◆ **Required action**: Write out exactly the lines from the first line of the records below through the line that contains "You are a computer-use agent. The", and stop there.

◆ **Stored data**:
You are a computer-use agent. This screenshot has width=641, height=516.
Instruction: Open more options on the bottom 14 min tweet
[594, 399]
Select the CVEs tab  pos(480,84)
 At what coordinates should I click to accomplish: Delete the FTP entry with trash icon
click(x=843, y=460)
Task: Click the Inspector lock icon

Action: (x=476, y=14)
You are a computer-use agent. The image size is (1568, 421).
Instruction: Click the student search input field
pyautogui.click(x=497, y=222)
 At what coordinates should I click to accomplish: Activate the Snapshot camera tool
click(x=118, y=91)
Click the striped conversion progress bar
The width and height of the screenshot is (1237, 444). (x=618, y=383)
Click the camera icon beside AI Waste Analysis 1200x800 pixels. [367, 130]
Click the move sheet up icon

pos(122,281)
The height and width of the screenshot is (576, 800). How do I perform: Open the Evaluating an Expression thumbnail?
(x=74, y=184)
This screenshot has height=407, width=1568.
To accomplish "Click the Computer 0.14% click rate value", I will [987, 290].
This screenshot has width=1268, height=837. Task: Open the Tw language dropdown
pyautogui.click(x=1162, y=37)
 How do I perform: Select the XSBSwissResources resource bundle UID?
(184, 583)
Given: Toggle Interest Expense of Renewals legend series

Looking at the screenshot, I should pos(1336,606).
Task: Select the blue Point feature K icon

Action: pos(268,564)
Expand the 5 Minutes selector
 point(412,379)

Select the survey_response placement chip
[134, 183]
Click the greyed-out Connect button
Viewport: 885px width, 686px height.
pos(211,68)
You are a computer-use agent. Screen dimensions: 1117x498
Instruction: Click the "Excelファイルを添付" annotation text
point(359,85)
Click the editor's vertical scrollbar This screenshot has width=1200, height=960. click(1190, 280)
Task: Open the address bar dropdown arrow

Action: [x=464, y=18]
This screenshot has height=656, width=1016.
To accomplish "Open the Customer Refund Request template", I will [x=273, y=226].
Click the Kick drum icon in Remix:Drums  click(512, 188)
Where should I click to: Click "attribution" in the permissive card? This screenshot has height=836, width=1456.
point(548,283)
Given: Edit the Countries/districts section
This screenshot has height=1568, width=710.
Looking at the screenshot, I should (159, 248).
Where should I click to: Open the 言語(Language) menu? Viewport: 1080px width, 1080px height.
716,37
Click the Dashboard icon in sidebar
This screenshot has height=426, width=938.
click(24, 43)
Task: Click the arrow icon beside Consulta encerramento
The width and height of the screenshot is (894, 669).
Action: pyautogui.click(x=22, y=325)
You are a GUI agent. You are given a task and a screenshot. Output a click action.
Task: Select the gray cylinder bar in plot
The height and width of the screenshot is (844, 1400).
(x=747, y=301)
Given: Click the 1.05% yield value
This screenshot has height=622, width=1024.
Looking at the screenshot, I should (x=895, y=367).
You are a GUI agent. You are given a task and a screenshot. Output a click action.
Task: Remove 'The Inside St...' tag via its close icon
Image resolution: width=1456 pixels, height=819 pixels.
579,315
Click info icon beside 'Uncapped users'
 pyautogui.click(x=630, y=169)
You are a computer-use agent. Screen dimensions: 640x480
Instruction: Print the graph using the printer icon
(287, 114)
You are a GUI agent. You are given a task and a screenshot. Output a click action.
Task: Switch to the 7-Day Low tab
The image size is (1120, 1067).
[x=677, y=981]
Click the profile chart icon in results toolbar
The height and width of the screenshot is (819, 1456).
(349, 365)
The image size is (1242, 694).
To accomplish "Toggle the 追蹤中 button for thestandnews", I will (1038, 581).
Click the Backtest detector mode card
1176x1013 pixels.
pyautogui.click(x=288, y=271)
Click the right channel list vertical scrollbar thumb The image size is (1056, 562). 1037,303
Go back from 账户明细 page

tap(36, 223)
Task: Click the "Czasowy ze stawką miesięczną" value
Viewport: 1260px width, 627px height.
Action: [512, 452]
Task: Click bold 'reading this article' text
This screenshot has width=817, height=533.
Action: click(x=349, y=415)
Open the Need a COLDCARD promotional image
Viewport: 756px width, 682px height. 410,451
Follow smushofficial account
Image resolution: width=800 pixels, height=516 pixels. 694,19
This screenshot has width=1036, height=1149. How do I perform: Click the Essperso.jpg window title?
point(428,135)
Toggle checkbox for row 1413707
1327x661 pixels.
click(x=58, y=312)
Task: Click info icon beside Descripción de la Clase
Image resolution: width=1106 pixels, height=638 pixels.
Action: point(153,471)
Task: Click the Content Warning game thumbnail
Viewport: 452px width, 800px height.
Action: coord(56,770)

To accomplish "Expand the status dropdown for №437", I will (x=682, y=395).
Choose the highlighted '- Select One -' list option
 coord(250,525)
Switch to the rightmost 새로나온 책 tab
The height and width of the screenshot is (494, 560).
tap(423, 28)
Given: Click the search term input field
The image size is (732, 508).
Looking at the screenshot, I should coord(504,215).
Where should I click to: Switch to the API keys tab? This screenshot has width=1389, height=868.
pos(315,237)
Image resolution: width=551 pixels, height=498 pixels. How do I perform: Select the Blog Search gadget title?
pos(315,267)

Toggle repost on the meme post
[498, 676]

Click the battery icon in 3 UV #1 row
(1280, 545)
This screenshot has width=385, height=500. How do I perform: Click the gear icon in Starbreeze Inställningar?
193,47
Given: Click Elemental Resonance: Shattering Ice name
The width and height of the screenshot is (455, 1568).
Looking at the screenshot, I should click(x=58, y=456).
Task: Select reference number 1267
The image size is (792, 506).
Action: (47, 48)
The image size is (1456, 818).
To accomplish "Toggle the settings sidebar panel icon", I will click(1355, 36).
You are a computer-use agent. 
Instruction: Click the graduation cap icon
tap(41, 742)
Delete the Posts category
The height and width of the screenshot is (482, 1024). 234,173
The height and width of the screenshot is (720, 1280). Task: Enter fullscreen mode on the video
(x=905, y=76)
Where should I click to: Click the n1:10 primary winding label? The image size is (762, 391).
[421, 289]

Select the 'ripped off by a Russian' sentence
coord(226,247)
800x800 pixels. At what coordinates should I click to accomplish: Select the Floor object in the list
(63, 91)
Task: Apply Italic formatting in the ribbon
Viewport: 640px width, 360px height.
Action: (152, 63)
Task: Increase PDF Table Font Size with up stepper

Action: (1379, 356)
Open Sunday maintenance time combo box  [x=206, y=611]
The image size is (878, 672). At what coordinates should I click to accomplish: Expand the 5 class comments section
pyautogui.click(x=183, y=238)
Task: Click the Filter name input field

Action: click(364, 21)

◆ **Finished task**:
You are a computer-use agent. This screenshot has width=641, height=516.
Instruction: Open more options on the bottom 14 min tweet
[594, 399]
Select the CVEs tab  pos(480,84)
 At what coordinates should I click to accomplish: Delete the FTP entry with trash icon
click(x=843, y=460)
Task: Click the Inspector lock icon

Action: (x=476, y=14)
You are a computer-use agent. The image size is (1568, 421).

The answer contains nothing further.